Tapeworm Infection in Dogs

What are tapeworms?

Tapeworms are flattened intestinal worms that are made up of many small segments, each about ¼ – ½ inch (3-5 mm) long. Unlike roundworms that live freely in the intestinal tract, tapeworms attach to the wall of the small intestine by hook-like mouthparts.

The most common tapeworm of dogs and cats is Dipylidium caninum. The adult worms may reach up to 8 inches (20 cm) in length. The individual segments are developed from the head end and gradually mature, finally being shed at the opposite end, either singly or in short chains. These segments are passed in the feces when the dog defecates. They are about 1/8” (3 mm) long and look like grains of rice or cucumber seeds. Occasionally they can be seen moving on the hairs around the anus or on freshly passed feces. As the tapeworm segment dries, it becomes a golden color and the fertilized eggs are released into the environment.

Unlike roundworms, dogs cannot become infected by eating fertilized tapeworm eggs. Tapeworms must first pass through an intermediate host, a flea, before they can infect a dog or cat.

How do dogs get tapeworms?

When the infected eggs are released into the environment, they have to be swallowed by immature flea larvae  in the environment. Once inside the larval stage of the flea, the tapeworm egg continues to develops into an infective tapeworm as the flea matures into an adult flea. During grooming or in response to a flea’s bite, the dog can ingest the flea carrying the infective tapeworm and the life cycle is completed.

Are tapeworms dangerous for my dog?

Tapeworms do not normally cause serious health problems in dogs. Occasionally dogs will drag their bottoms on the ground scooting in order to allay this irritation but this behavior can be for other reasons such as impacted anal sacs.

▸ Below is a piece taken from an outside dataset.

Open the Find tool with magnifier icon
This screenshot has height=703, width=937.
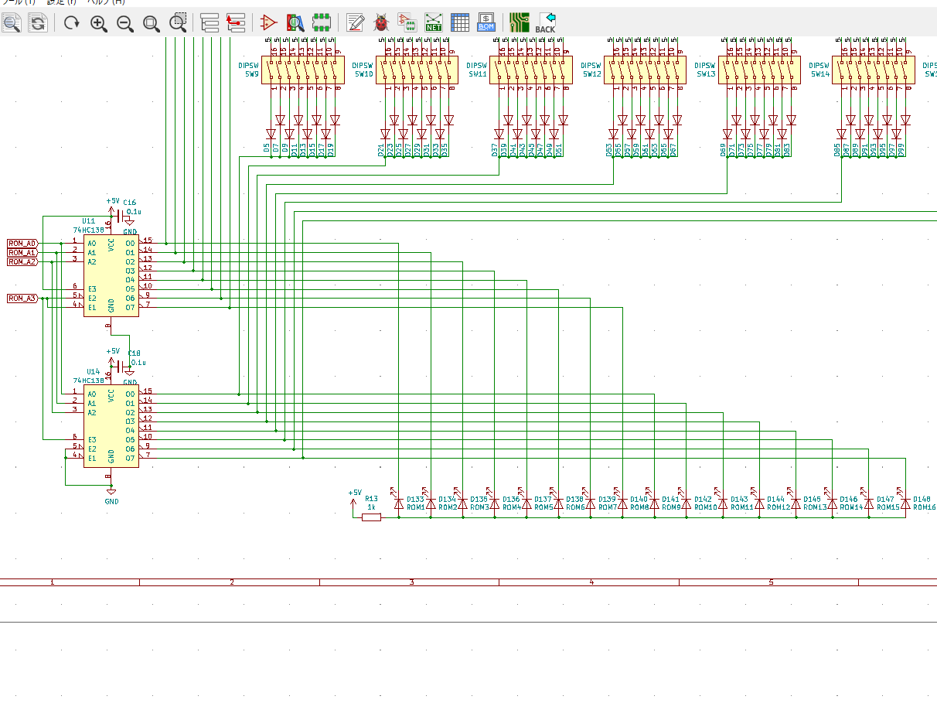pos(12,22)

In puppies, heavy tapeworm infestation can be more serious. Lack of growth, anemia and intestinal blockage can occur. Occasionally, the head of the tapeworm or scolex detaches from the intestinal wall. The worm can then be passed either in the feces or vomited.

How is diagnosis made?

Clinical diagnosis is usually made by observing the white mobile tapeworm segments in the feces or crawling around the anus. They often look like grains of rice.

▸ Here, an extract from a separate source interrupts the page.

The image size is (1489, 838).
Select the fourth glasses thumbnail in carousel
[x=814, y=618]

Tapeworm segments are only passed intermittently and therefore are often not diagnosed on routine fecal examination. If you find any segments, white or golden color, bring these to us for a definitive diagnosis.

What is the treatment?

With today’s drugs, treatment is safe, simple and effective. The parasiticide may be given either in the form of tablets or by injection. It causes the parasite to dissolve in the intestines so you normally will not see tapeworms passed in the stool.

These drugs are very safe and should not cause vomiting or diarrhea or other adverse side effects.

Is there anything else I should do?

Flea control is critical in the management and prevention of tapeworm infection. Flea control involves treatment of your dog and the environment. Your veterinarian can recommend safe and effective flea control for your pet. If your dog lives in a flea-infested environment, re-infection with tapeworms may occur in as little as two weeks. Since tapeworm medication is so effective, recurrent tapeworm infections are almost always due to re-infection from fleas and not failure of the product.

Can I get tapeworms from my dog?

Contracting tapeworms from your dog is not common or likely. Dipylidium caninum, the most common tapeworm of the dog, depends on the flea as the intermediate host. A person must swallow an infected flea to become infected. A few cases of tapeworm infection have been reported in children. Vigorous flea control  will also eliminate any risk of children in the environment becoming infected.

Although Dipylidium species are the most common tapeworms in dogs, other Cestodes are also important in certain areas.

Taenia species – These are tapeworms are acquired by eating prey or waste containing the infective larval stage. These are much larger tapeworms, often up to one yard (one meter) in length. Intermediate hosts include rodents, rabbits, hares and sheep. The intermediate stages develop hyadatid cysts in various organs. We have excellent treatment for Taenia infections in dogs.

Echinococcus species – By contrast, these are very small tapeworms. They consist of only three or four segments and are usually less than 3/8” (1 cm) in length. Intermediate hosts can be sheep, horses and occasionally man. Infection is by ingesting eggs that have originated from the feces of dogs or foxes harboring the adult tapeworm. Fortunately de-worming preparations, particularly those containing praziquantel are effective for eliminating the Cestode from the dog.

Control measures to prevent tapeworm infection from Cestodes involve avoidance of uncooked or partially cooked meat or waste.